Entretien avec Sarah KLATZ - 21 janvier 2022
Union Juive Française pour la Paix-UJFP - International Solidarity Movement
"CE MONDE DE VOYOUS C'EST LEUR MONDE"
G-A - Une question personnelle pour commencer. Vous vous êtes engagée à l'UJFP, à l'ISM, avez séjourné à Gaza en 2016 puis participé à la flottille de la liberté arraisonnée dans les eaux internationales par la marine israélienne en 2018. Qu'est-ce qui vous a fait vous engager aussi fortement dans cette lutte ?
C'est une question probablement générationnelle. Je voulais juste rajouter à votre résumé que j'ai vécu à Gaza à peu près deux ans par morceaux entre 2011 et 2014 dont un an et demi en continu. J'ai donc une expérience un peu longue de la vie à Gaza
Je suis née en 50, quand il y avait les manifestations contre la guerre d'Algérie, évidemment j'étais enfant, moi je n'y allait pas mais je voyais, je savais que mes parents étaient là-dedans. J'ai des souvenirs réels de m'être penchée à la fenêtre. On était avenue des Gobelins et de voir les têtes des manifestants qui avancent et puis les pèlerines des flics – à l'époque c'était bâton et pèlerine, maintenant c'est devenu beaucoup plus méchant - qui allaient les refouler donc, si j'ose dire, j'ai tété ça avec le lait de ma mère, l'idée qu'on est des êtres humains sur terre et que la responsabilité et la solidarité avec les peuples qui sont attaqués est constitutif du fait d'être un être humain. Et puis après, quand je suis à l'âge de voler de mes propres ailes, c'est la lutte contre la guerre du Vietnam. L'idée du droit des peuples à disposer d'eux-mêmes c'est une idée qui m'était familière et intégrée.
G-A - Revenant de cet arraisonnement et de prison israélienne en 2018, vous avez déclaré au courrier de l'atlas « Ce qui se joue en Palestine, c’est l’avenir de l’Humanité ». Peut-être pourriez-vous explicité cette affirmation ?

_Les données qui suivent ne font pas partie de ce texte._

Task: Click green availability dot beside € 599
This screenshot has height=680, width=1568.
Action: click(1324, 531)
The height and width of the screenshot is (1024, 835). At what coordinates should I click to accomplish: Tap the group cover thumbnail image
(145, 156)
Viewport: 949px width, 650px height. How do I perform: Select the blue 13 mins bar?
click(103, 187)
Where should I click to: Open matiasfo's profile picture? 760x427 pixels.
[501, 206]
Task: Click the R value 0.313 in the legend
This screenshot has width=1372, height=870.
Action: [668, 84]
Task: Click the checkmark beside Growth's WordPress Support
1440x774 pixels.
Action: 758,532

Ça peut paraître grandiloquent, je suis désolée de ne pas savoir le dire mieux mais c'est vraiment ce que je pense et je vous remercie de votre question et je voudrais m'en expliquer. Il faut savoir quel monde on veut et il n'est pas écrit pour l'instant, vers quel monde on va aller, quel monde on va construire. Ce qui joue en Palestine, est-ce qu'on accepte que sur un bout de territoire une partie de la population ait des droits et l'autre partie n'en ait pas ? C'est ça qui ce joue. Et ce qui se joue au 21ème siècle, sous des modes qu'on n'appelle pas colonisation mais qui sont purement et simplement de la colonisation, on accepte qu'un peuple soit refoulé en dehors de son habitat. Et si les Palestiniens perdent, ça veut dire que le droit n'existe pas, seule reste la force, seul reste l'argent. Une fois que l'argent aura pris pied comme ça pour gérer le monde, dans quel monde vont vivre nos enfants. C'est çà qui se joue en Palestine c'est la justice !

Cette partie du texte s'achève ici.